> **Work to be completed**
Extract each row below that contains the string "size". Matches are case-sensitive.

> **The data**
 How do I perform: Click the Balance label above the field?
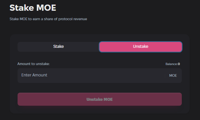point(171,64)
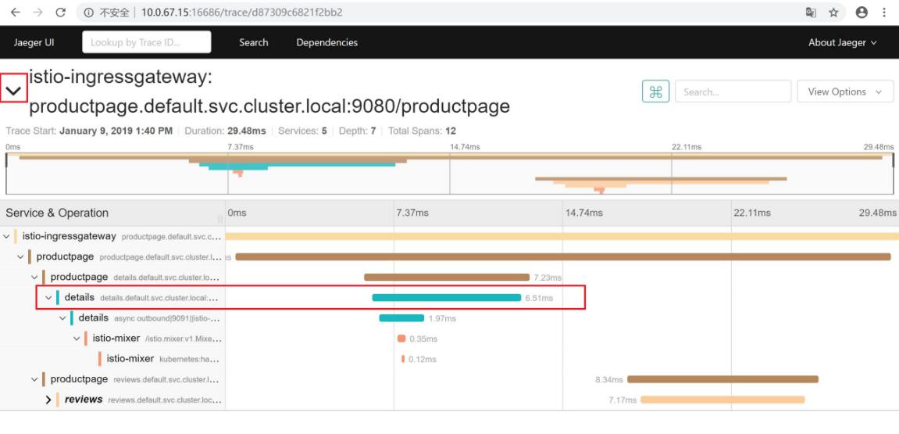
Task: Collapse the istio-mixer parent span
Action: 77,339
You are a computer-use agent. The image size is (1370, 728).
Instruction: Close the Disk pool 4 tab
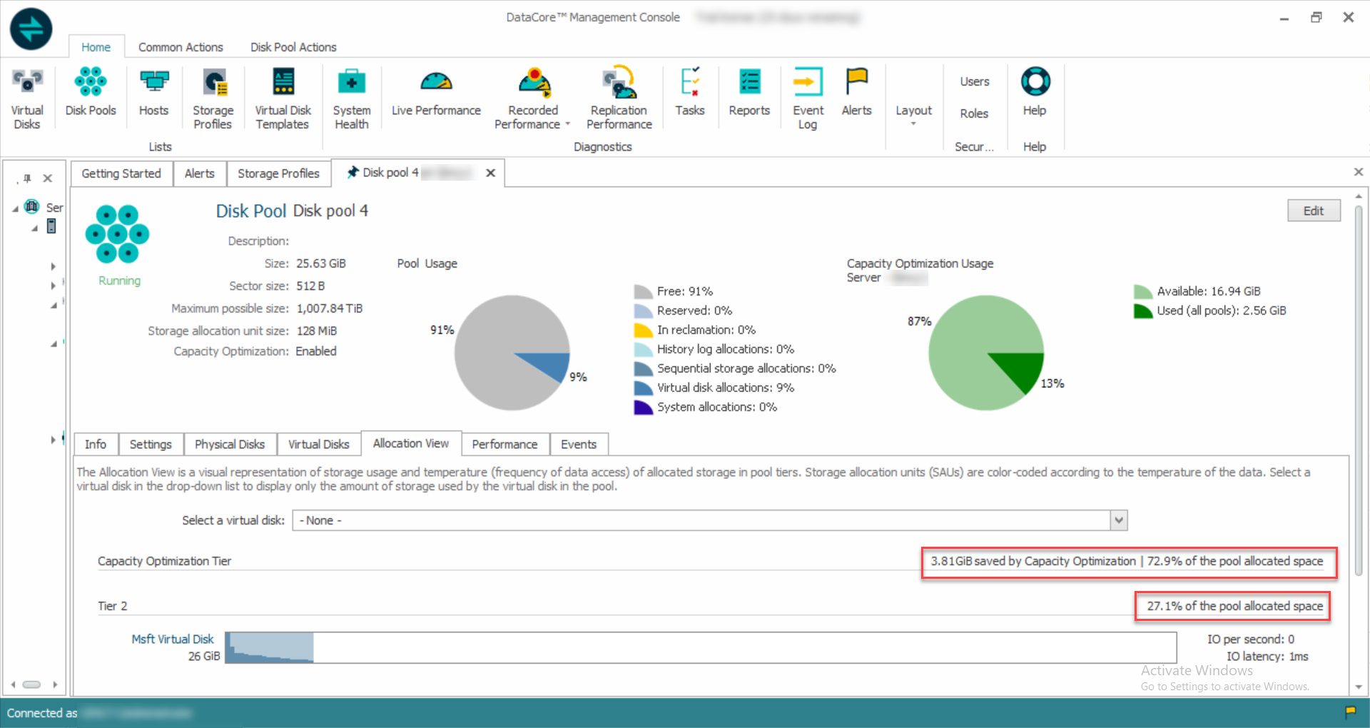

> **Answer in full**
You are a computer-use agent. The image size is (1370, 728).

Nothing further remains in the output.